The following post is by contributor Amanda Morgan from Not Just Cute and originally appeared in November of 2010.
All kids love sharing….as long as that means you have something to share with them! But when it comes time for these little ones to part with some valued treasure of their own, they quickly set aside their passion for equal divisions. Here are a few reasons why sharing can be such a struggle, and some simple steps that we as parents can take to ease the way.
Children are Not Developmentally Designed to Share
Three things to remember from a developmental standpoint:
1. Young children are naturally ego-centric.
They see the whole world through the lens of their own wants and desires. Giving something up because it makes someone else happy requires a very big mental leap. This means that we have to gently teach them over and over to recognize and value the feelings of others.
2. Young children are naturally seeking power.
It’s a motivating source that allows them to learn and become more proficient and independent. If sharing is presented to them as a loss of power (“You must give something up“) rather than as an opportunity to be powerful (“You can choose what or when to share”/”You can help someone be very happy“), they will naturally resist. Help children recognize the power in sharing.
3. Social skills are learned.
As is the case with social skills in general, children don’t naturally develop the ability to share. Just as they don’t wake up one day knowing how to write their own name, they won’t suddenly be able to navigate the social art of sharing on their third birthday. Be aware that sharing requires practice, which always includes mistakes along with the successes.
So how can you teach your child to share?
Here are a few approaches:
Give your child plenty of opportunities to share neutral items.
Sharing your favorite toy is much harder than picking out a treat at the store with the express purpose of sharing it with friends or having a cousin over to play with a sprinkler you can enjoy together. Give your child plenty of positive experiences sharing with others. Call attention to their efforts and the happiness it has brought to others, as well as the happiness they feel themselves.
Play turn-taking games.
When you play simple games like Candyland or duck-duck-goose, your child practices turn-taking. She begins to realize that even though it isn’t her turn now, she will get a turn. It helps her to regulate and control impulses, to delay gratification, and to recognize the need for others to have a chance as well.
Teach social scripts for sharing.
Young children are still developing their language centers and often lack the verbal proficiency required to negotiate with their peers. It is much less laborious to simply connect impulse to action and make a grab for it! Teach your children specific scripts they can fall back on when they want to share. Teach these scripts in role-playing situations where the grounds are neutral and emotions are calm. Remind children of these exact scripts in play situations to call their minds back to that learning session.
One script I have had success with is, “Can I have a turn when you’re done, please?” This one works well because it communicates to the child in possession of the coveted item that sharing doesn’t mean giving it up right away. It gives them the courtesy of finishing, and the power to decide when that is. It is much less threatening than abruptly being asked to give something up. Secondly, this script lets the child that is asking know that he/she will need to wait a moment.

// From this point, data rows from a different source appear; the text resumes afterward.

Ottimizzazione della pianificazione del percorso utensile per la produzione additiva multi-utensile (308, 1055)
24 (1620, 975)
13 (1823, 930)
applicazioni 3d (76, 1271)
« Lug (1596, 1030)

The funny thing is, many times when I’ve coached children through this script, the child with the toy (who not two minutes earlier was tenaciously gripping the item in a tug-of-war) decides he is done within a matter of seconds. The difference is, it was on his own terms.
Teach the art of the trade
. For some children, when they’re asked to share, all they see is what they’ve lost. They grip that item like a lifeline, not only because they don’t want to give up the toy, but because they don’t want to give up the power it represents. In these situations, it is helpful if children now how to negotiate a trade.
During a recent playdate with his cousin, my son came to me tearfully. “He has my car and it’s special!” (Most things around here instantly become special when it comes to sharing.) I asked my son if maybe together we could find something he did feel OK about sharing and trade that with his cousin for the “special” car.
So we went to the box of cars and selected three really cool cars that he could share. With all three in hand he went back to his cousin and asked if he could trade all three for the one. I sat back as my son sold his cousin on the trade. They made a swap and – presto – two happy boys sharing cars.
As with other social practice, the key is to remember this is a skill you want your children to be able to eventually use independently. Try not to swoop in and negotiate the trade yourself. Guide, prompt, and redirect if it fails, but avoid taking over.
Don’t underestimate the power of your influence. As parents, we are instrumental in the social development of our little ones. Find plenty of opportunities to model sharing, talk about sharing, and to compliment your children as they make progress along the way. Sharing may not come naturally to most children, but with your help they’ll master this childhood challenge!
How does your child do with sharing? Have modeling sharing, talking about sharing, or other tactics helped with this?